I didn’t myself fully understand what I was suggesting until she gave me that complex look a woman can sometimes give, when you faintly shock and offend her, even as you compliment her and intrigue her, even as you move her to the possibility of the ultimate suffrage, a woman’s right to elect to express love, or even simply desire, on her own terms.

Now I realized what I had asked. Of course I had.

The Parisians are equally well drawn, from the old waiter weary of the wars he’s witnessed to the proud soldier Fortier, who is eager to fight for his country. The characters are good to spend time with, even the German bartender who is, of course, rooting for his home country, cast as the villains in this tale. I found one character a bit too likable, and he might as well have been wearing a red shirt in an episode of Star Trek—but there’s a war on and people have to die, so it might as well be them.

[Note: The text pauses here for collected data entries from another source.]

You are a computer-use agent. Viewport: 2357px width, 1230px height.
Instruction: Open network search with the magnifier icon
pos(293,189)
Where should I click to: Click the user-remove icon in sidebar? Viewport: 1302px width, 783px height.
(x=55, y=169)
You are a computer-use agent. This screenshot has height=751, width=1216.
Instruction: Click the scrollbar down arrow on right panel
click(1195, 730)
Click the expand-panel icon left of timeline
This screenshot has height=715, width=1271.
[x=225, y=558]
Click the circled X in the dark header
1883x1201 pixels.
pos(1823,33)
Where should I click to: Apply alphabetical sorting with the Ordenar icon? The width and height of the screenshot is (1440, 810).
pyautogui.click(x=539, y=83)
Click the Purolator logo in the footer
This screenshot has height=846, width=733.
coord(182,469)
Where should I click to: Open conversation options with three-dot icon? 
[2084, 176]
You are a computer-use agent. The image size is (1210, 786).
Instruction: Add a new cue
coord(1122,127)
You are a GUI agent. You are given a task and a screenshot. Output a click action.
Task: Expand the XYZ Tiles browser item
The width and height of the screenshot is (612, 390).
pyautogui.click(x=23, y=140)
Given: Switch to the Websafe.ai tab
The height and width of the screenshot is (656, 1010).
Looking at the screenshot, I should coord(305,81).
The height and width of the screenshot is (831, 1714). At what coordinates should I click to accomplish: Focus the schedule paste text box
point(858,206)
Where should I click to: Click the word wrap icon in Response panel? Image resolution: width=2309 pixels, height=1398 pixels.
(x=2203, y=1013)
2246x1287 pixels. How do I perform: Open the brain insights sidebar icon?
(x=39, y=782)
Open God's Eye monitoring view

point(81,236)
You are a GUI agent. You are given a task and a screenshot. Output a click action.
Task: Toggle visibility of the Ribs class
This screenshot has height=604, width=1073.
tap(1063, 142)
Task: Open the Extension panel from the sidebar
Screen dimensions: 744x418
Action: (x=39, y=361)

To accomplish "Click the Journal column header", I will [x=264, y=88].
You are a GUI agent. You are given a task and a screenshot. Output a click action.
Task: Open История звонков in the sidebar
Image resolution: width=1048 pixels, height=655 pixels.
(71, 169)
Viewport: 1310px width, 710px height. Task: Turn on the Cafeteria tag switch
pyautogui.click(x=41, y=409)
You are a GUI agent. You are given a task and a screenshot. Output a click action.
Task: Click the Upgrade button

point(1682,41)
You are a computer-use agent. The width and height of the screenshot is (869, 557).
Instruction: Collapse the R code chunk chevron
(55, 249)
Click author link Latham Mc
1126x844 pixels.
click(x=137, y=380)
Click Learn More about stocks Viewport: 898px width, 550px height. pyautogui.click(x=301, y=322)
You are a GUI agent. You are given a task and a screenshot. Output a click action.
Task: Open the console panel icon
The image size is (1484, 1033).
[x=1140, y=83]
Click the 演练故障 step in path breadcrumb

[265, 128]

The story doesn’t so much twist as peel back the complexities of the era and remind us of the anarchists who gave the imperialists their excuse for war. The terror the anarchists caused has faded from the popular picture of history, but Butler brings it into sharp relief here. Their motives are unthinkable today, bringing down the state with destruction and chaos, and being in the middle of it makes for a harrowing read. Leavened with Cobb’s delicate romance with Nurse Louise Pickering, it makes for a very enjoyable time in the second decade of the 20th century. I wonder what Cobb will get up to next? I’m glad I can see what he’s been up to beforehand while I wait.